How many 'out' atheists are there in public office in the US? Last time I checked there weren't any whatsoever in Congress.

The notion of any separation of church and state in a country as devoutly religious and intolerant to non-belief as the US is absurd, I'm afraid.

Obama's rhetoric is just as religion-infused as Bush's was. I can't remember a speech by a US President that didn't end with 'God Bless America', or words to that effect, can you?

Like it or not (and I tend not to like it) religion is a way of life, not a lifestyle choice that can be packed away into the background, separated from public life. This is a liberal fantasy peculiar to the US. It certainly has little purchase in the Middle East and falls apart under inspection in the US case too.
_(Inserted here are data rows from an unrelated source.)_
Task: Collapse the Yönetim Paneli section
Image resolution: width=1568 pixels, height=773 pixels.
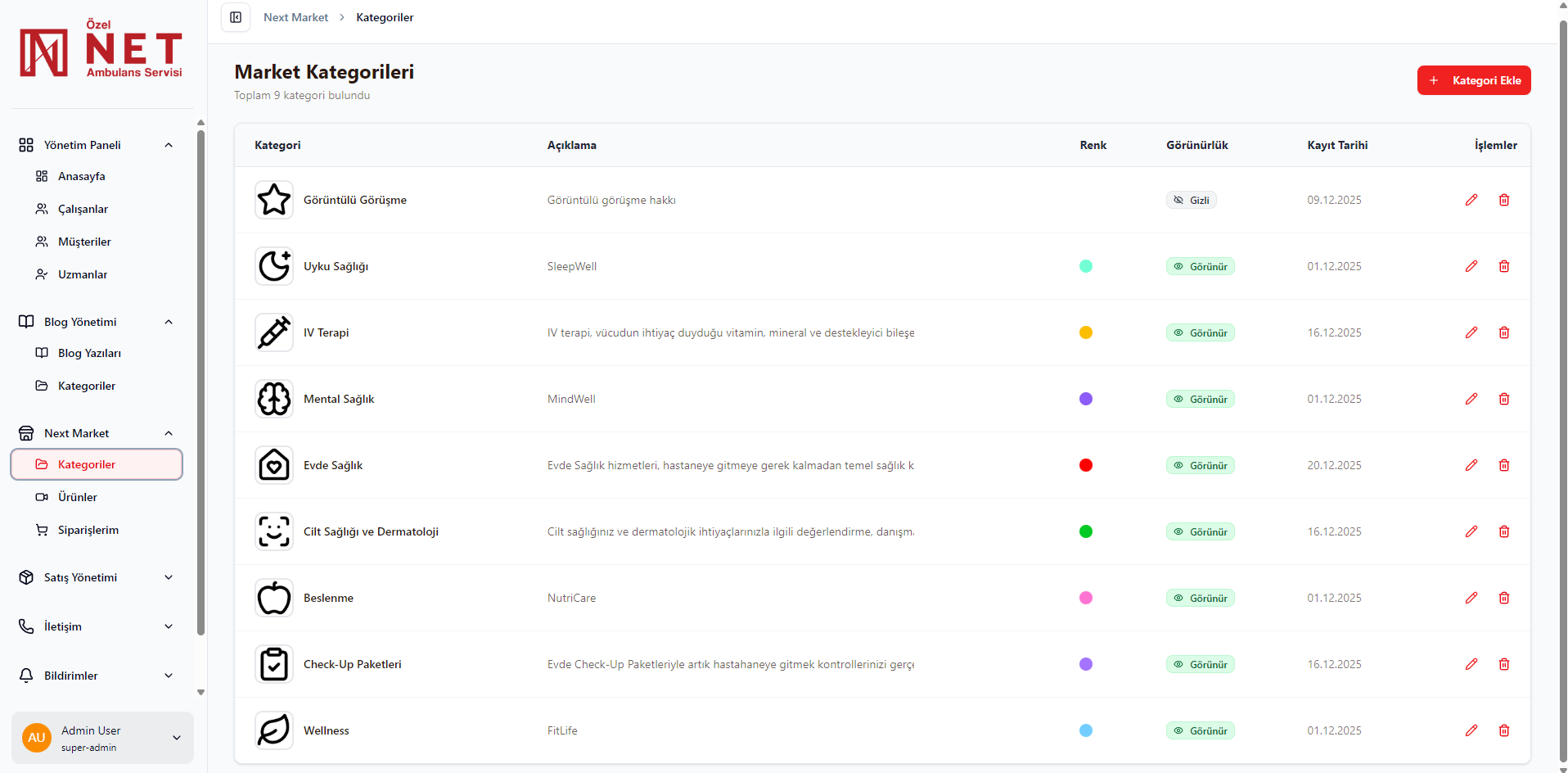Action: (169, 145)
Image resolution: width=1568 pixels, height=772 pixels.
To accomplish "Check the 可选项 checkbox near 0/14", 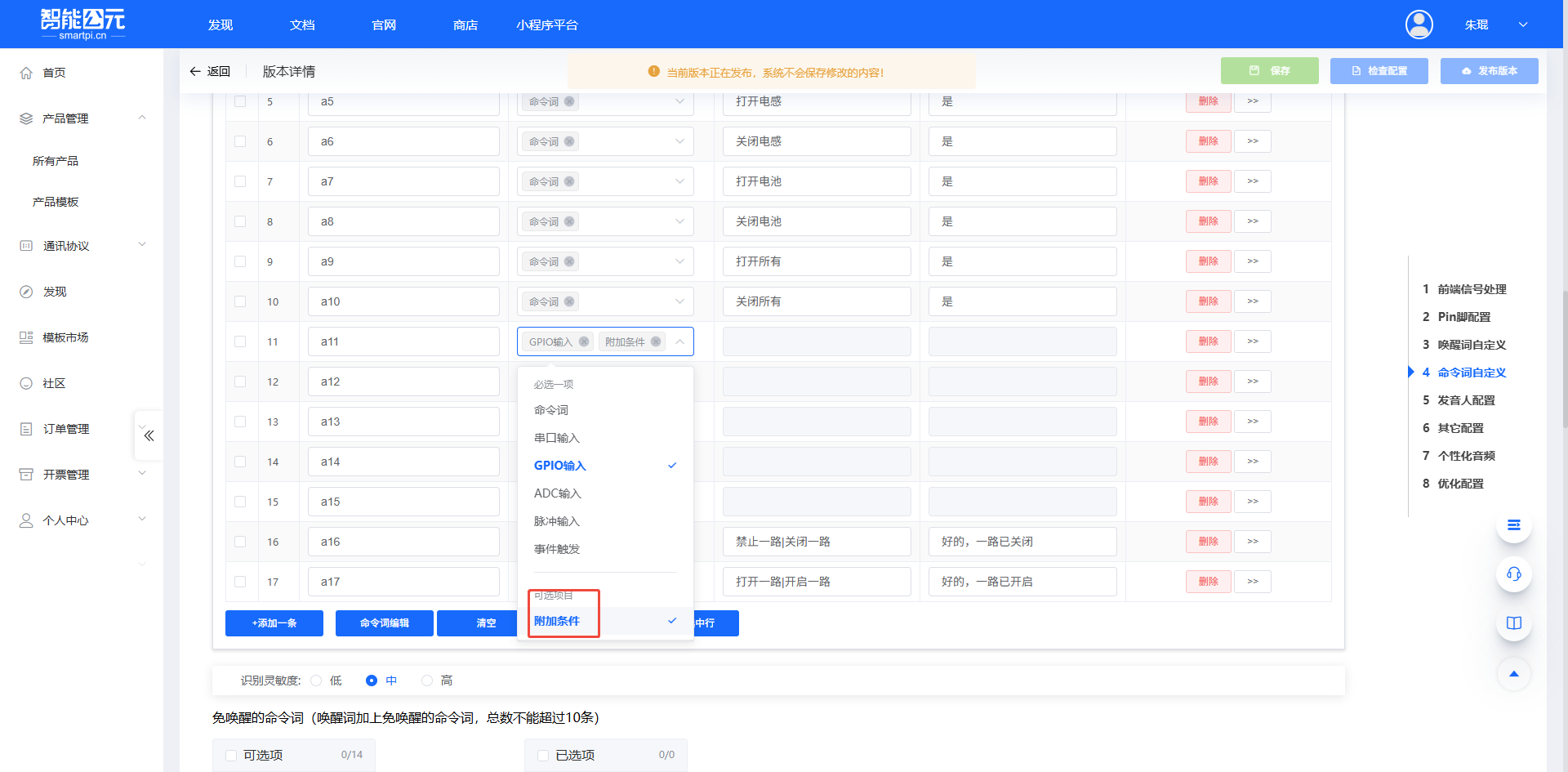I will (x=231, y=755).
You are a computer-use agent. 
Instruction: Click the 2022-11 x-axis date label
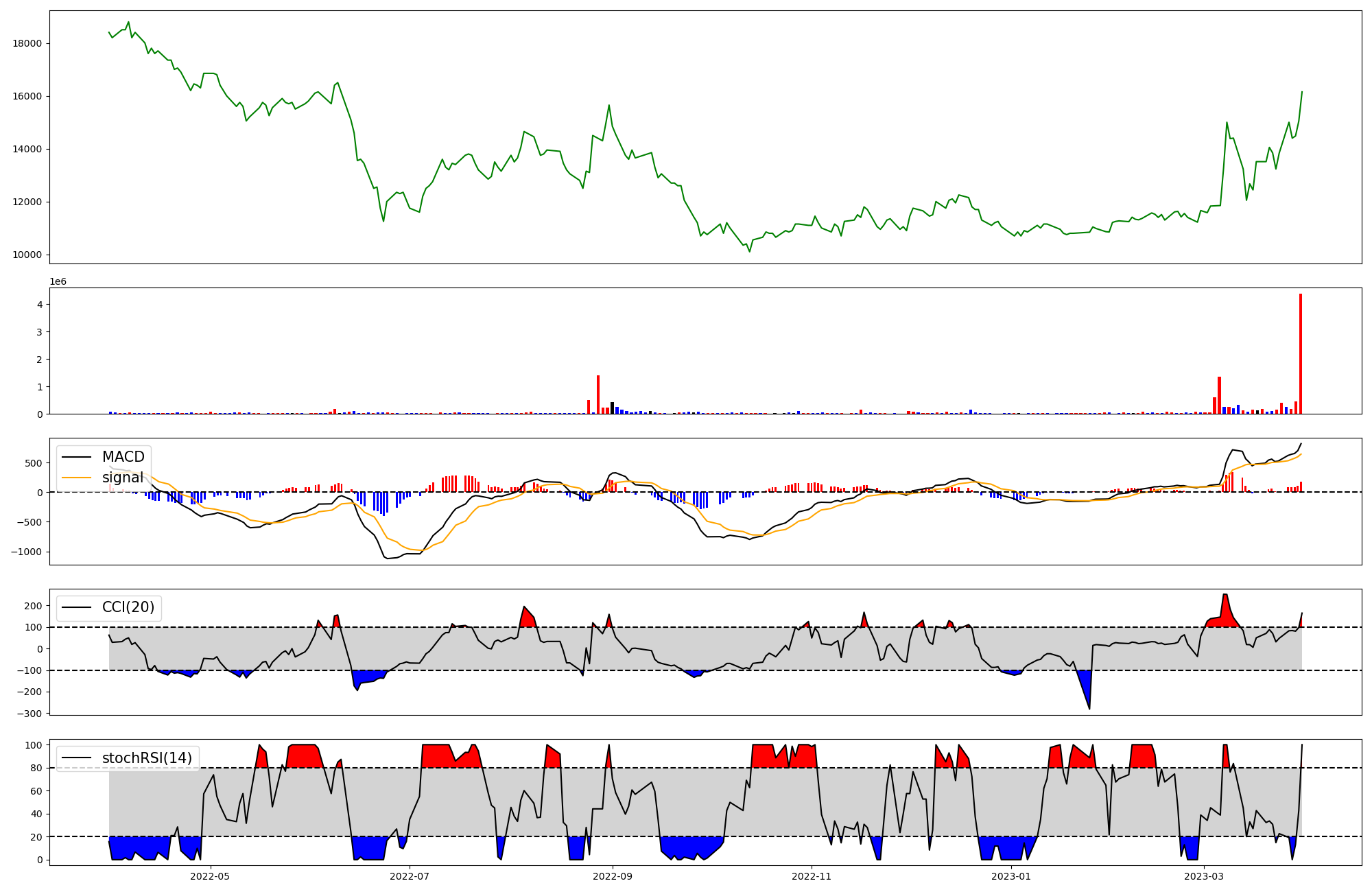point(812,876)
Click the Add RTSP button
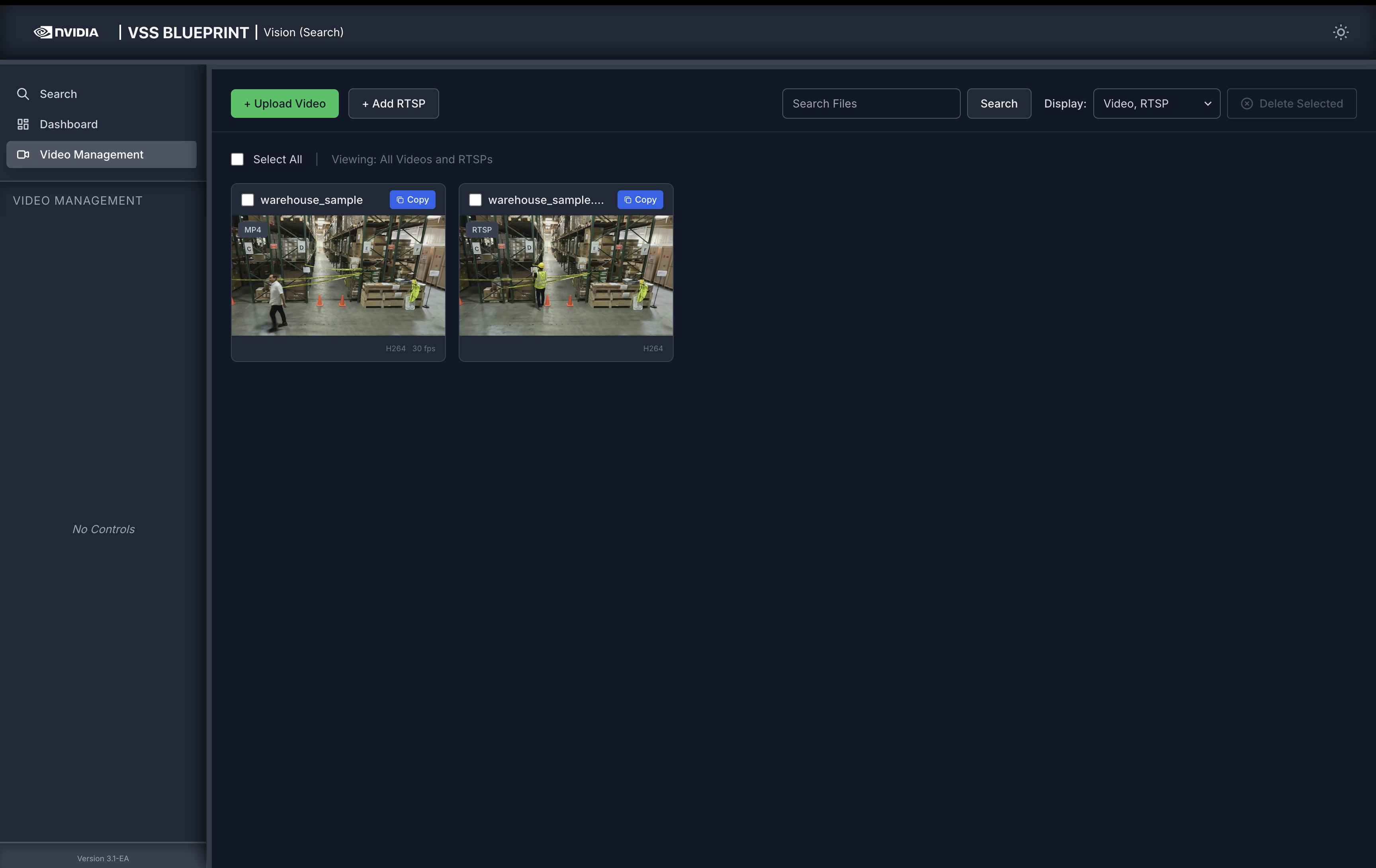 [393, 104]
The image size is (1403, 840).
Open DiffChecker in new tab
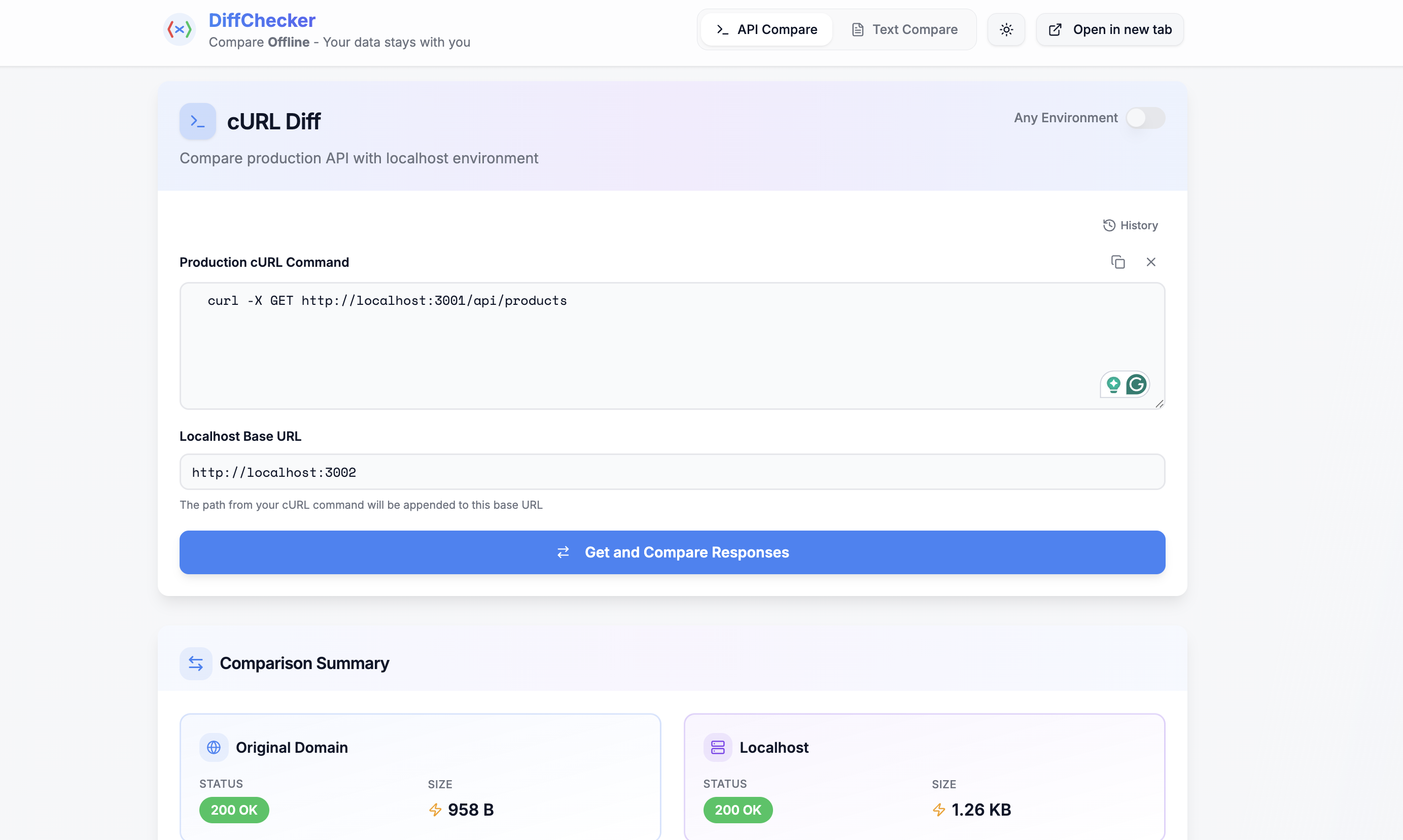[x=1109, y=29]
Now, don't get me wrong, I'm as un-believingly secular as they come but I'm afraid the 'secular state' is a fantasy. There has never been such a thing, so why are we surprised that this is how politics is framed above and beyond the state level?

Framing the whole east-west 'clash' in religious terms also facilitates the illusion that these are simply two alienated sides of one united humanistic coin that must be mediated and reconciled. This trope of 'misunderstanding' deliberately ignores the sorts of issues that speeches can't so easily gloss over like massive socio-economic inequality and decades of imperial-style interference at every level of political life.

1 comment:

  1. Thanks for visiting my blog and offering your suggestions about my paper. Your points are right on, and very useful. I'll make sure to take them into consideration when I'm writing papers next semester.

    I've been reading through your posts and really enjoy your choice of topics. There is a lot here that isn't covered in the many diplomacy/international affairs blogs out there.